Sostenibilità

L’inquinamento urbano arriva in montagna: una ricerca Legambiente-CAI

Rilevate altissime concentrazioni di ozono inquinante in 20 rifugi alpini d'alta quota

di Ida Cappiello

Oltre all’ozono “buono”, quello che ci protegge ai raggi ultravioletti, mibnacciato dal “buco”, c’è anche l’ozono “cattivo”: un inquinante causato dal traffico urbano e dalle industrie. Sulla salute umana irrita le vie respiratorie e le mucose, acuisce l’asma e le malattie polmonari e si accanisce su anziani e bambini, fumatori e persone che praticano intensa attività fisica.Sui beni culturali le conseguenze sono spesso sottovalutate, ma arrivano a procurare danni irreversibili attaccando la struttura dei materiali come pietra e marmo.
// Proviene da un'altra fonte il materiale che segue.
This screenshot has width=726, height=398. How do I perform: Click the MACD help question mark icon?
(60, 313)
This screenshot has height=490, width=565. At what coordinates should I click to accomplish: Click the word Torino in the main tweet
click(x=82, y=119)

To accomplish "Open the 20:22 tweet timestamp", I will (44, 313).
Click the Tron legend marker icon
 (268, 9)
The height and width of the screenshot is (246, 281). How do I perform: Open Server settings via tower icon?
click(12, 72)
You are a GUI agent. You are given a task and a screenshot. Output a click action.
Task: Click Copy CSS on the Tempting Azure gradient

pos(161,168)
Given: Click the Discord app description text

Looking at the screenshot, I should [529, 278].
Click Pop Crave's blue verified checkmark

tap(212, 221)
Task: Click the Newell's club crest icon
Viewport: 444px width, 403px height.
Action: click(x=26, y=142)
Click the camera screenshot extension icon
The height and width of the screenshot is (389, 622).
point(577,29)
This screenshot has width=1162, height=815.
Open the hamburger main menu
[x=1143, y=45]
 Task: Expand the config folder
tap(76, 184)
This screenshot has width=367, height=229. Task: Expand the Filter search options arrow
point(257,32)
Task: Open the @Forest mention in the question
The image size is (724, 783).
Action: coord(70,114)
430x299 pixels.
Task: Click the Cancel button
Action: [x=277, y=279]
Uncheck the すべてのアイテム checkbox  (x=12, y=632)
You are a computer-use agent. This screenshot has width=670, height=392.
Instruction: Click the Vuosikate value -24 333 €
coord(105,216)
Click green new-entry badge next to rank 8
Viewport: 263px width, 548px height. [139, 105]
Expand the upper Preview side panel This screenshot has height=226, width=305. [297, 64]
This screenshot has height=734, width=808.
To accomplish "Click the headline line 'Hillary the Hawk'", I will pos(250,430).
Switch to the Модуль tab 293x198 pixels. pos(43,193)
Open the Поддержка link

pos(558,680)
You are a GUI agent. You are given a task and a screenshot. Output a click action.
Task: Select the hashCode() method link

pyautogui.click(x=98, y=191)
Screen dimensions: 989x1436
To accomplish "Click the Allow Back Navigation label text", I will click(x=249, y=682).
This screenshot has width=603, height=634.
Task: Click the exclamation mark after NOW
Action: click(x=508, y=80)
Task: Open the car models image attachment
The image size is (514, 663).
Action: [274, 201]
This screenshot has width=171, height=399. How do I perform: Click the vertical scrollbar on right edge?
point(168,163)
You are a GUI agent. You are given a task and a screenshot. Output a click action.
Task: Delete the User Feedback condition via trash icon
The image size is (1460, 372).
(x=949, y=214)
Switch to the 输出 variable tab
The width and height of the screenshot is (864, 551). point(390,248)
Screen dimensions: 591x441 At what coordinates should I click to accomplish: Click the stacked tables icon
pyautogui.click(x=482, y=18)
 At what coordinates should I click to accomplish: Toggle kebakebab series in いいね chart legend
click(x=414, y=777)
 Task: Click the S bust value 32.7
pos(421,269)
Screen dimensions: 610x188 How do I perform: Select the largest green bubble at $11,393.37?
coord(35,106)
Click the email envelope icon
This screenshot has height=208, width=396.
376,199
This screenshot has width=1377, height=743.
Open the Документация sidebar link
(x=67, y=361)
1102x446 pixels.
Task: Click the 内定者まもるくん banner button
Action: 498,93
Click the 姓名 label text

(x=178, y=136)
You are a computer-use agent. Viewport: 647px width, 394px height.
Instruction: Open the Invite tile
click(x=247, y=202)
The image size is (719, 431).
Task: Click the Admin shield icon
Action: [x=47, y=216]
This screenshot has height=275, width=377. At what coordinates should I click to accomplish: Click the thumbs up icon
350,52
Ma a subire i danni maggiori è la vegetazione: colpendo specie di particolare interesse alimentare, l’ozono incide anche sulla resa agricola di un territorio, quello montano, già particolarmente difficile. Ebbene, l’ozono cattivo è presente in montagna in misura doppia rispetto alle città, perché privilegia ambienti ad alta insolazione e meno inquinati da altre sostanze. Legambiente e Club Alpino Italiano hanno effettuato un monitoraggio, posizionando per una settimana 40 campionatori all’esterno di 20 rifugi del CAI, situati tra i 2000 e i 2500 metri. In un solo rifugio, quello di Corno di Renon (BZ), con 92,1 µg/m3, sono stati registrati valori medi inferiori alla soglia di legge europea, fissata in 120 µg/m3. ll valore massimo è invece quello registrato al rifugio lombardo Brioschi, in vetta alla Grigna settentrionale, dove è stata raggiunta una media di 196,6 µg/m3. In generale, se la concentrazione media in pianura in ambiente urbano è di 84 µg/m3, salendo ad alta quota raddoppia, arrivando a 157 µg/m3. Valori molto alti si misurano sulle Prealpi e in prossimità di valli percorse da grandi autostrade, come in Val d’Aosta e in Alto Adige, svelando una montagna vittima delle città di pianura.